Since Dash had entered rehab, he and Jerome had worked on the painful memories that had triggered him to want to drink again. Along with forgiving himself for all of the damage he’d caused while drunk. But part of his therapy involved reliving those memories so that the pain and trauma from them lessened each time he brought them up.

Of course, most of his memories involved situations with his parents, being on set, and some very specific instances with Reece. But today, he wanted to talk about what life outside of rehab would look like and, more specifically, what a life with Sophie could be.

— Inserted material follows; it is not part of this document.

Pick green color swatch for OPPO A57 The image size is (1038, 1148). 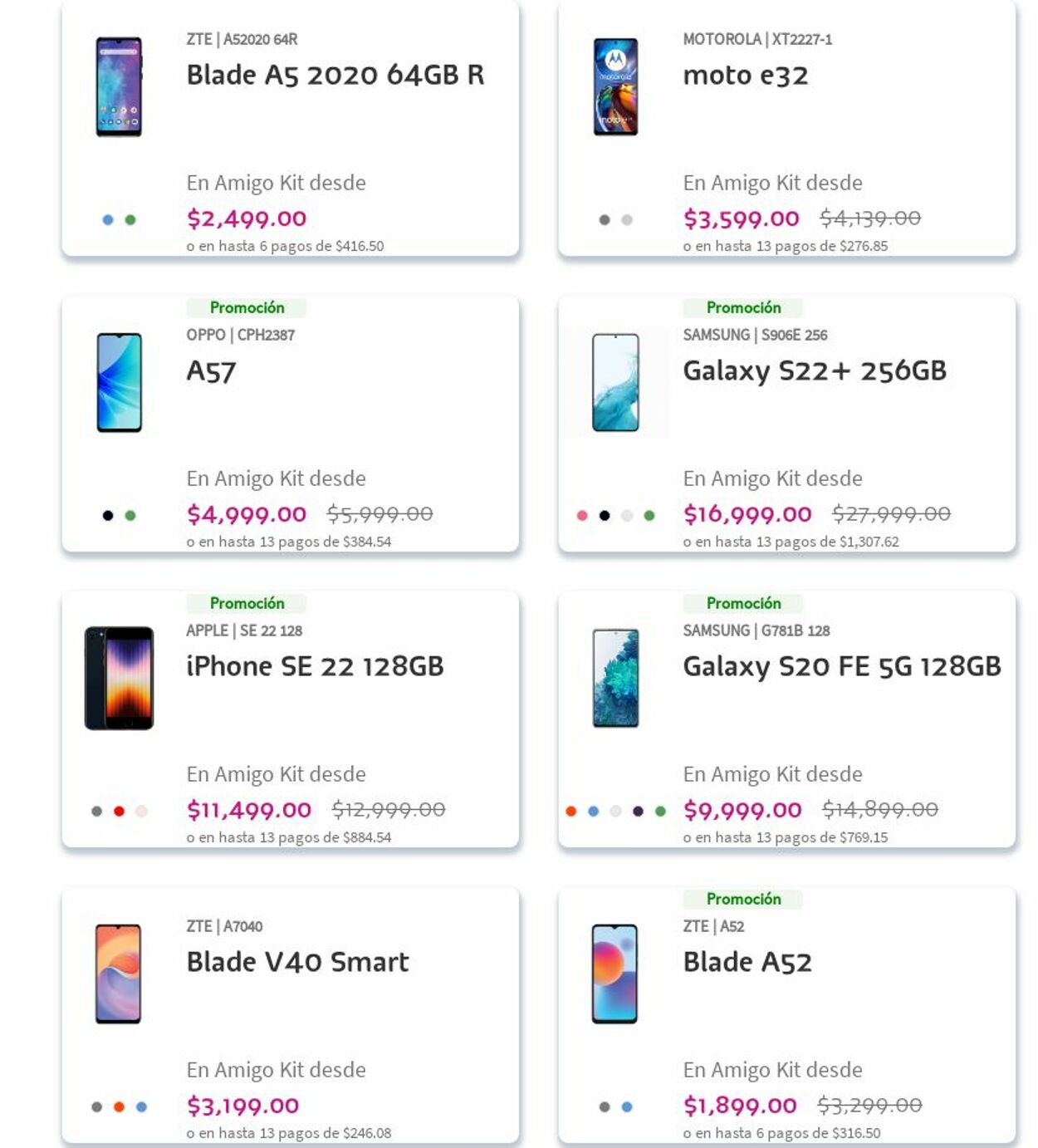click(x=130, y=516)
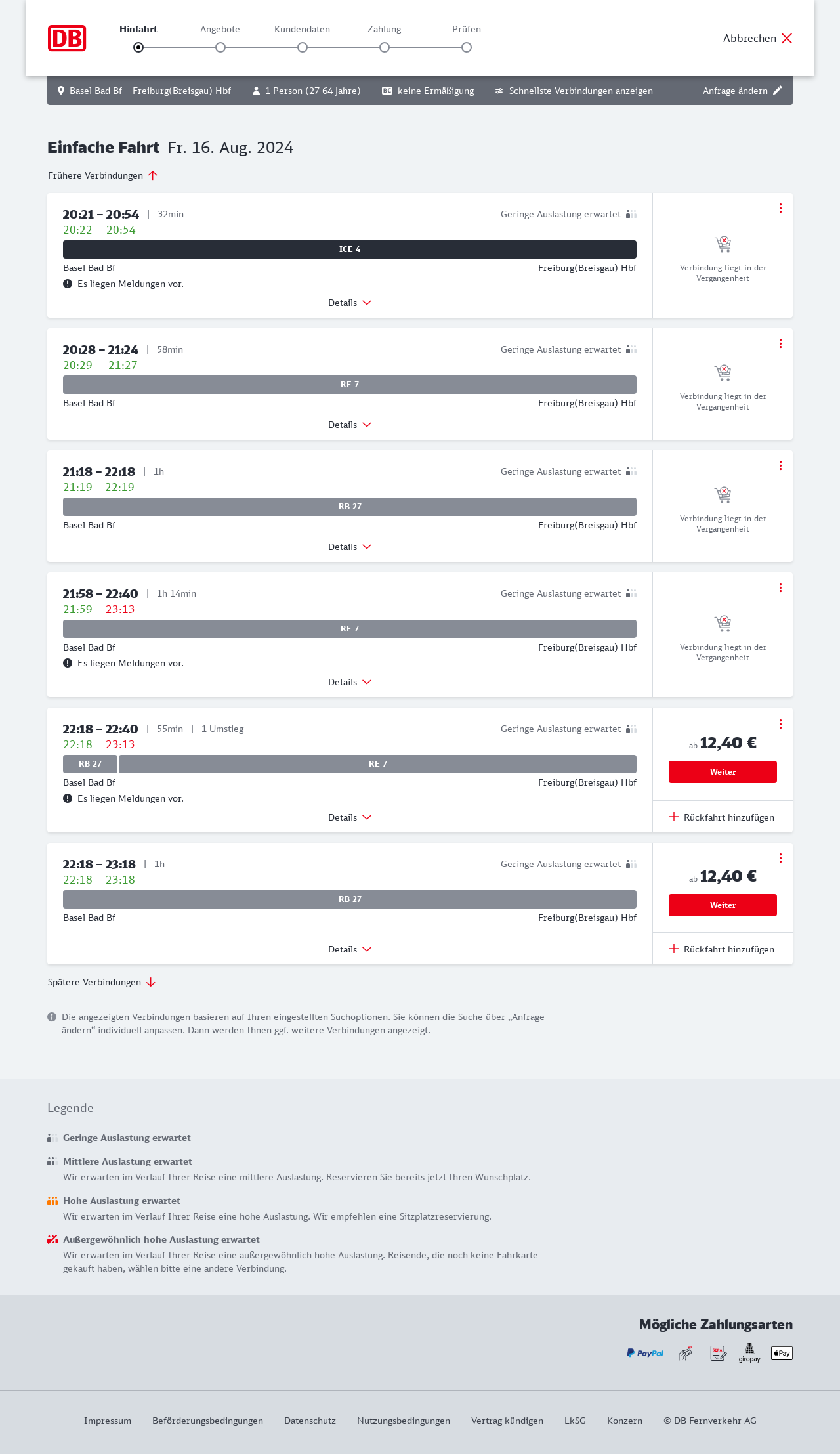Click the red X cancel icon
The height and width of the screenshot is (1454, 840).
point(787,38)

“I brought in my Looking Forward worksheet.” Dash reached into the pocket of his jeans and pulled out the piece of paper he’d been given a few days into recovery. It asked him to imagine what he wanted to accomplish upon leaving and how the center could help prepare him to meet those goals.

Jerome took the paper and began to read. “You’d like to sell your ceramics.”

“I would.” Dash looked down at his hands in his lap, which clenched and unclenched. Sophie had told him that he could sell what he made, and those words had stuck with him and become a fantasy all their own.

“You want to forgive yourself for relapsing.”